Task statement: Output every entry exactly, without any pictures.
───── Exercise input
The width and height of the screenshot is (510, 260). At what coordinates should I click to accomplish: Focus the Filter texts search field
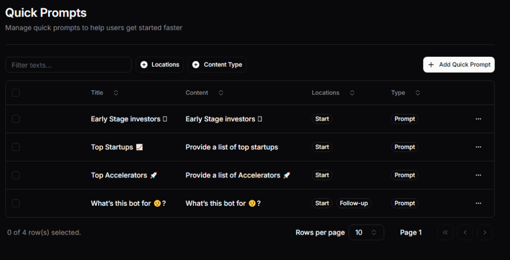tap(68, 65)
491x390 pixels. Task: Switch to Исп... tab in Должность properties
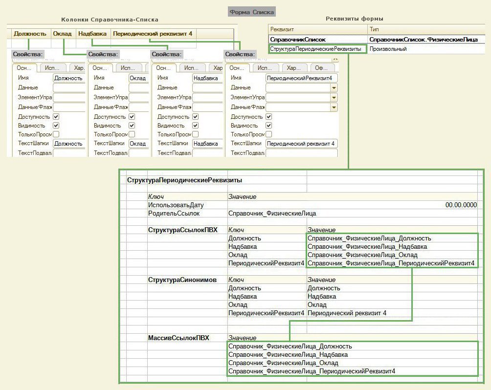point(53,68)
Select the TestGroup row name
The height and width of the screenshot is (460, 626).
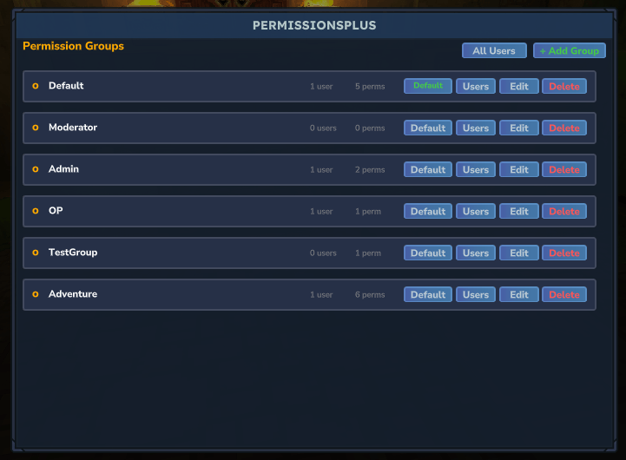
──────────
Answer space:
The width and height of the screenshot is (510, 260). At what coordinates should I click to accomplish: Focus the Filter texts search field
tap(68, 65)
491x390 pixels. Task: Switch to Исп... tab in Должность properties
point(53,68)
Select the TestGroup row name
The height and width of the screenshot is (460, 626).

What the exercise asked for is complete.